Today we are featuring an opinion piece written by Edmund Billings, MD, CFO of Medsphere.  The company has been in business since 2002.  The company markets an EMR that was converted from VistA to OpenVista.  They  took the original system from the Veteran’s Administration and created a commercial version of the software suitable for use outside the VA. Here’s a short description of what they do followed by his article about the the high costs of Healthcare IT systems today. 

OpenVista represents a single solution that can be leveraged across the continuum of acute, ambulatory and long-term-care environments as well as in multi-facility, multi-specialty healthcare organizations. The high degree of integration across the enterprise has significant advantages in increasing clinical performance, reducing costs and improving healthcare outcomes. It also facilitates the collection of data for the extended care team and such nonclinical care uses as billing, quality management, outcomes reporting and resource planning.”


Does anyone in their right mind believe that these are the best of times in healthcare or health IT?

Scratch that.

Does anyone besides Judy Faulkner and Neal Patterson believe these are the best of times? (I mean, everyone knows that Dramatic Transition + Industry-wide Upheaval + Piles of Cash = Satisfaction / Contentment, proving the point mathematically.)

The question: At what cost to overall healthcare improvement do Epic and Cerner (and others, to be fair … except you, Allscripts) reap massive profits?image

The short answer: We don’t really know.

While it is generally acknowledged by most (certainly not all, which you know if you’ve spent any time on HIStalk) that the ready availability and automated cross-checking of electronic health records improves care, there is no definitive study showing dramatic clinical improvement, demonstrable return on investment, etc.

Indeed, we now have a number of studies suggesting exactly the opposite:

  • The implementation of an EHR upends organizational structure and often slows down the provision of care.

 

  • The introduction of an EHR into a dysfunctional organization tends to exacerbate, not alleviate, said dysfunction.
  • Much of the promise of health IT is in interoperability, and the industry is a long way from reaching that goal.
  • Physicians generally dislike most health IT solutions.
  • Patients would rather the doctor look at them instead of the monitor.
  • This is not to say that healthcare should bring the EHR train to a screeching halt. We know how technology has transformed other industries. We know that paper records are archaic and put patients at risk while asking them to maintain endless patience when the same test has be performed a third time. And we know that electronically is the only way information can be shared in a timely manner.

    So, while we may not know what the overall cost of corporate profits are to healthcare, we do know that they are really, really high. You’ve seen the figures associated with Epic contracts.

    The truly important point is that the initial value of Epic and Cerner contracts isn’t even a reliable indicator of overall cost. According to a recent study by the consulting firm Katalus Advisors, hospitals that adopt Epic can expect to pay an additional 40-49 percent of initial contract value for “varying upgrade costs.” For Cerner, estimates were a slightly more reasonable 30-35 percent of contract value.

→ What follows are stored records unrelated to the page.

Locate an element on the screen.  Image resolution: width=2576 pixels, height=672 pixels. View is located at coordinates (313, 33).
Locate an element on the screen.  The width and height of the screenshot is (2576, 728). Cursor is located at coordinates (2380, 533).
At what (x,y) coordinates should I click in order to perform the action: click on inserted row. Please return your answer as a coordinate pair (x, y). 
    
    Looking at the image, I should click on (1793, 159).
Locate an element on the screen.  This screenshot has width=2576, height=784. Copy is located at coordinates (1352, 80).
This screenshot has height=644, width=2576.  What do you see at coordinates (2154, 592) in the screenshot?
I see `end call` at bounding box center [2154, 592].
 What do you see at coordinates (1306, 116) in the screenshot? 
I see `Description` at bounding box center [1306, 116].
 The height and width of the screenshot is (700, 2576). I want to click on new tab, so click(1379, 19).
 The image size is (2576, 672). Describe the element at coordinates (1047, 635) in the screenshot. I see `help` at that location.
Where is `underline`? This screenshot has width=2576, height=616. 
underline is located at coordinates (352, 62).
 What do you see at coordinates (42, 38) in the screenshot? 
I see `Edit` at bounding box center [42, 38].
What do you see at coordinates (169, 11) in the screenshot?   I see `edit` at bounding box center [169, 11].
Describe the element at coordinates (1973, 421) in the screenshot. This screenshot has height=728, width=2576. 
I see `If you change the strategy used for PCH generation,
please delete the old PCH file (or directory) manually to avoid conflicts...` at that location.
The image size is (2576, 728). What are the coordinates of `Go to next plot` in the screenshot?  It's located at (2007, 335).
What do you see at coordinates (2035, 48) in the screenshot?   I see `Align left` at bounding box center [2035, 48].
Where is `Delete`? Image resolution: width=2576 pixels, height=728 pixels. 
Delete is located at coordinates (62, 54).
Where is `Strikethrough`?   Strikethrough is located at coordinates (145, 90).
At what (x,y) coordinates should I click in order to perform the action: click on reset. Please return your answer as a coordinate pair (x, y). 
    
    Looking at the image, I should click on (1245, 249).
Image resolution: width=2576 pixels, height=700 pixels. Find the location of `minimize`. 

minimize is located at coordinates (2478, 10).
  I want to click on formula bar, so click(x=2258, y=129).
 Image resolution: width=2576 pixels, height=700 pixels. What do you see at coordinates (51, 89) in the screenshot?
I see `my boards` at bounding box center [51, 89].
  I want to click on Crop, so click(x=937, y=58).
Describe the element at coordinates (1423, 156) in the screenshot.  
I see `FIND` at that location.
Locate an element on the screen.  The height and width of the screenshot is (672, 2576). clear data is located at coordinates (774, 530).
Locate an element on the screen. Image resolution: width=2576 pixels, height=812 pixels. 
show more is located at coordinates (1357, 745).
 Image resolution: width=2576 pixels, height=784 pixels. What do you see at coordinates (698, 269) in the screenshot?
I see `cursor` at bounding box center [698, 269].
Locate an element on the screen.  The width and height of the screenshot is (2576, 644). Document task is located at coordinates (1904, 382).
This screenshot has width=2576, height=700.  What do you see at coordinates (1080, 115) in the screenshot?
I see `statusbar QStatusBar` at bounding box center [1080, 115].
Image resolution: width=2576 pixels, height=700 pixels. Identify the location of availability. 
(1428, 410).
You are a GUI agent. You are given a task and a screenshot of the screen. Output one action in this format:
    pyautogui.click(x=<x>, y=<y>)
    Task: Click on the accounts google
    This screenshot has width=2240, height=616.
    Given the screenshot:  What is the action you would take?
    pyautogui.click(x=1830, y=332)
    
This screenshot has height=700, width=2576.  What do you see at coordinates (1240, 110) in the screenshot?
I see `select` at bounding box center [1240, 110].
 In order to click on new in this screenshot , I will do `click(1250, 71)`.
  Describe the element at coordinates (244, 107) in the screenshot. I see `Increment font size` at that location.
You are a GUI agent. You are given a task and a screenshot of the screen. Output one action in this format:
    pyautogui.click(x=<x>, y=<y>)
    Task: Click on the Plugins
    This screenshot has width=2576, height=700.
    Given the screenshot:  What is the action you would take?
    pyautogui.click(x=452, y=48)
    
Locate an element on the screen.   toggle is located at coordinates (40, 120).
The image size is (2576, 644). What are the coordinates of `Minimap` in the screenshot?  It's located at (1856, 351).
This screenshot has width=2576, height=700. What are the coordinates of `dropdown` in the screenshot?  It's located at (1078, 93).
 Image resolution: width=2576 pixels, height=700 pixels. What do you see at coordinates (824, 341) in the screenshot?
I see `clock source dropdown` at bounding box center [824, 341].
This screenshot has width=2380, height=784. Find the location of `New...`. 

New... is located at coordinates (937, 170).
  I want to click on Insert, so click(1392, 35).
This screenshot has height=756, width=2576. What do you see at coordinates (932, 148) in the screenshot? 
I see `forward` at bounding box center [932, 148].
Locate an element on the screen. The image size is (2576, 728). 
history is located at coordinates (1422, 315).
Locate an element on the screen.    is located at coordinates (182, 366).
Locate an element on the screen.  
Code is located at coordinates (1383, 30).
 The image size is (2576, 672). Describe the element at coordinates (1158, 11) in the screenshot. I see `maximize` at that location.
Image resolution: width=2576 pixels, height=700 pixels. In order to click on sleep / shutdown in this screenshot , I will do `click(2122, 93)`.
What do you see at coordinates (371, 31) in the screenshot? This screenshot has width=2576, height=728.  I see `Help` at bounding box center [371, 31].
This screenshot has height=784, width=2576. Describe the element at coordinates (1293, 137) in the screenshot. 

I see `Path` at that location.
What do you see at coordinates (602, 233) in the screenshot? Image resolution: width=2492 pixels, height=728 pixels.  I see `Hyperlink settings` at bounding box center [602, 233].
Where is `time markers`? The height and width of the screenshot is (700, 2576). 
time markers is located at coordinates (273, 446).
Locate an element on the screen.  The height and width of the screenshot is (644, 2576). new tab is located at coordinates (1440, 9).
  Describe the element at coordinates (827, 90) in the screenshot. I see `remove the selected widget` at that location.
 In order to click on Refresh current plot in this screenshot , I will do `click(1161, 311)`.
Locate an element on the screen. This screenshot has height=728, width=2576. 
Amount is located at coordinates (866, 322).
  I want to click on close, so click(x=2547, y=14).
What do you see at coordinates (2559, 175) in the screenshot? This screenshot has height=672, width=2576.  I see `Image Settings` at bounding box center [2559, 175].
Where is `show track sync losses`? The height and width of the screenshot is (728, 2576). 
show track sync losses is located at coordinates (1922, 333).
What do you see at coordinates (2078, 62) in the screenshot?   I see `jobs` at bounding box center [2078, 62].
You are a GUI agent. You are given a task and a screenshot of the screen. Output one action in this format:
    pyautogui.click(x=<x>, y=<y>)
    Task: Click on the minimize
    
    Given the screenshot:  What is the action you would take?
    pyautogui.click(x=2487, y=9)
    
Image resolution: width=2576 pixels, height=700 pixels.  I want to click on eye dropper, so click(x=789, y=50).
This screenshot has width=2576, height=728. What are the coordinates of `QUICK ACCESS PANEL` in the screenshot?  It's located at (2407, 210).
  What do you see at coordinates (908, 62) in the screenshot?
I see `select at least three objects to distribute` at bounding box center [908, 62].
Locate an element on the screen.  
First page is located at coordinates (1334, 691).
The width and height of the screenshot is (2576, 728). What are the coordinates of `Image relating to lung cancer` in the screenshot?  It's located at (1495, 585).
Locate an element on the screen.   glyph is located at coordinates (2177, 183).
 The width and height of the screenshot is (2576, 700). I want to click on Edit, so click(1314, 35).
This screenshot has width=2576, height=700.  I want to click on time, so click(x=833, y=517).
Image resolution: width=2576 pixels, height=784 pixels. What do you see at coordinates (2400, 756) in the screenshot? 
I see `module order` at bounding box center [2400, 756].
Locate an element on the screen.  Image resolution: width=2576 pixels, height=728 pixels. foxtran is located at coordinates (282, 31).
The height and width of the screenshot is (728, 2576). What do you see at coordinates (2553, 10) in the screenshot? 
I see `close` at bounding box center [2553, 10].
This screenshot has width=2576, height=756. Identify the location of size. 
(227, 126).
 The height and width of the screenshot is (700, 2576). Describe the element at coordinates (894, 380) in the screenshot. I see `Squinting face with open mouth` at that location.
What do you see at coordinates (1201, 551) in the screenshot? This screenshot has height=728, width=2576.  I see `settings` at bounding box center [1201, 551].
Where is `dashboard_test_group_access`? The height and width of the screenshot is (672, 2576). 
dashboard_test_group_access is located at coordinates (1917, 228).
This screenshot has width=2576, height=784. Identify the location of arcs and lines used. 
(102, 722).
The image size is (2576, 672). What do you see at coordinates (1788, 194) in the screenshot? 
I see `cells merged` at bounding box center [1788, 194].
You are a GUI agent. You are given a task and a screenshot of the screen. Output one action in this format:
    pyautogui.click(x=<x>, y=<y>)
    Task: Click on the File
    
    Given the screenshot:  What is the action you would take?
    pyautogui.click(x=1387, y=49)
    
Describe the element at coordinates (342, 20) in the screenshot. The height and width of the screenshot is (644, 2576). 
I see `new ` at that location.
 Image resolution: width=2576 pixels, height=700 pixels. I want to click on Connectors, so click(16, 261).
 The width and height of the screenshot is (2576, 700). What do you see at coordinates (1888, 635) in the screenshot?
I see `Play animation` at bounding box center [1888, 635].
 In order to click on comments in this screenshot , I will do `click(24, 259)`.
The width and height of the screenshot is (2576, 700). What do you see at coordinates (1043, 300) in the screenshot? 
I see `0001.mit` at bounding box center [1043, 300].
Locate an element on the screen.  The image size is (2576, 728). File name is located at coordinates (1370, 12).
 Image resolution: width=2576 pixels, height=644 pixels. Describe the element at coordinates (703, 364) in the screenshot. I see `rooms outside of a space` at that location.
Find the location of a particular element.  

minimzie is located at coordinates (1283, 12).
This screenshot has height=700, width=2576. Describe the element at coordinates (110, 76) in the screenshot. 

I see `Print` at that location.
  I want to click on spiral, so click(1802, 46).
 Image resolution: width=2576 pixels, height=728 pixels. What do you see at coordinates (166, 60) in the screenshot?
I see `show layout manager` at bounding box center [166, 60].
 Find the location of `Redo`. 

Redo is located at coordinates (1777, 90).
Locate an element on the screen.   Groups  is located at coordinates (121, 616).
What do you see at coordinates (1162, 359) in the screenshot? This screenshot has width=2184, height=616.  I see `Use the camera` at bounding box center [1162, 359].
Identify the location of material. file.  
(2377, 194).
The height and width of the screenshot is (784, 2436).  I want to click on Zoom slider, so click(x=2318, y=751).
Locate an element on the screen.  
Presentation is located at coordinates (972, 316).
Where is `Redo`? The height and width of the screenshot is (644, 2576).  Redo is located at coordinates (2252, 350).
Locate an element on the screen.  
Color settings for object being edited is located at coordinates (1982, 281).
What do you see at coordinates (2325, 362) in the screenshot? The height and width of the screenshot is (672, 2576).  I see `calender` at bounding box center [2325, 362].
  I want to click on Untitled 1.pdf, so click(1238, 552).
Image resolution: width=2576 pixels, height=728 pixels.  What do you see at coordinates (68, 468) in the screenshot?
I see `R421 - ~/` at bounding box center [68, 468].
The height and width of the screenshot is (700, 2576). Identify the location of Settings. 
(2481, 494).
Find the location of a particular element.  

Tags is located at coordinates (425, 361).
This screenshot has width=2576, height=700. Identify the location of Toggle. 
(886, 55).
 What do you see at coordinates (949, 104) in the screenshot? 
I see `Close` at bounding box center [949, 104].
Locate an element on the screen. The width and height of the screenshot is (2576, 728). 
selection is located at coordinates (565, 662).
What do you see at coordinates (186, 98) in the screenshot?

    Based on these figures, Duke University Health System and Partners Healthcare can expect to pay an additional $350 million to Epic on top of the $700 million contracts they already signed. UC San Francisco will probably pay an additional $75 million for their Epic relationship.

    Generally speaking, what they will get for that investment is not lower costs and greater efficiency. According to a report by the RAND Corporation that evaluates predictions made by a 2005 vendor-financed RAND study, expected cost savings and productivity benefits associated with EHR implementation have not materialized.

    Why not?

    In a nutshell: Sluggish adoption. Clinician intransigence. Poor planning and change management. Lack of interoperability.

    Other than interoperability, these are organizational constraints, which are the constant in the EHR adoption equation. Which begs the question, why spend multi-millions of dollars—plus as much as 50 percent of contract value on top of that—for systems that are not interoperable and may threaten the financial viability of your hospital and organization?

    The simple truth is that EHR systems do not currently offer cost savings equal to purchase price. With some solutions, there’s an uncrossable chasm between sticker price and ROI. And we’re talking about the financial viability of hospitals, here, not breakfast cereal. If those Lucky Charms disappear from the shelves, your kid may throw a tantrum, but nobody will get hurt.

    Purchasing an EHR is not like a buying a car that you just get in and drive away. It’s like buying a car that you have to stop and recalibrate every mile with the assistance of the trained experts in the back seat who charge you a fee every time they have to listen to you speak or look under the hood. In this situation, paying less for the car is probably a good idea.

    We have the most fractured and expensive healthcare system in the developed world, and the way we’re pursuing health IT adoption is making that worse, not better.  Hospitals and health systems must show some restraint and take control, forcing health IT vendors to behave in a way that at least adds as much value to American healthcare as it takes out in cash.

    Edmund Billings, MD, is the chief medical officer for Medsphere Systems Corporation.